■ TASK ■
Return, exactly and in full, the lines of the records below starting at the one with "Task: Go to browser home page icon" and ending at the one with "Given: Click the", and no other lines.

Extracted data entries
○ ○ ○ ○

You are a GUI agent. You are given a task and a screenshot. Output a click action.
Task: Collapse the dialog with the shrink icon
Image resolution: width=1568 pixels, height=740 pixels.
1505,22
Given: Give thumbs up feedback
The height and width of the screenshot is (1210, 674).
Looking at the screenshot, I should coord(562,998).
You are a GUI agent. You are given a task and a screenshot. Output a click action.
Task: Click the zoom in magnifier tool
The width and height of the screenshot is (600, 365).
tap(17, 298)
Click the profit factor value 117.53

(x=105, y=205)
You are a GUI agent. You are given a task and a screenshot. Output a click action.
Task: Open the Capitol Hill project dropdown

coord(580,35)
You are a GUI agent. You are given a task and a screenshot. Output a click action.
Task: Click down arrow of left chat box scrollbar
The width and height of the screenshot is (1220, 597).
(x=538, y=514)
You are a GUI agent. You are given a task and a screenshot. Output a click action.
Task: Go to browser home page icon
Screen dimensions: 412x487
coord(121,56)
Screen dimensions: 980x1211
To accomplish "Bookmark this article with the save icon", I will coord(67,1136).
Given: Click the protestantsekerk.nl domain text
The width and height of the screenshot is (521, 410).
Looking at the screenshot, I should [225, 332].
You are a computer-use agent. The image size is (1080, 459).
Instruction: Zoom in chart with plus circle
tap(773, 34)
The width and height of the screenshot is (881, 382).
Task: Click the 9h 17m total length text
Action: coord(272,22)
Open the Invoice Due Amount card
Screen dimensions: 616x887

○ ○ ○ ○

■ RESPONSE BOX ■
Task: Go to browser home page icon
Screen dimensions: 412x487
coord(121,56)
Screen dimensions: 980x1211
To accomplish "Bookmark this article with the save icon", I will coord(67,1136).
Given: Click the protestantsekerk.nl domain text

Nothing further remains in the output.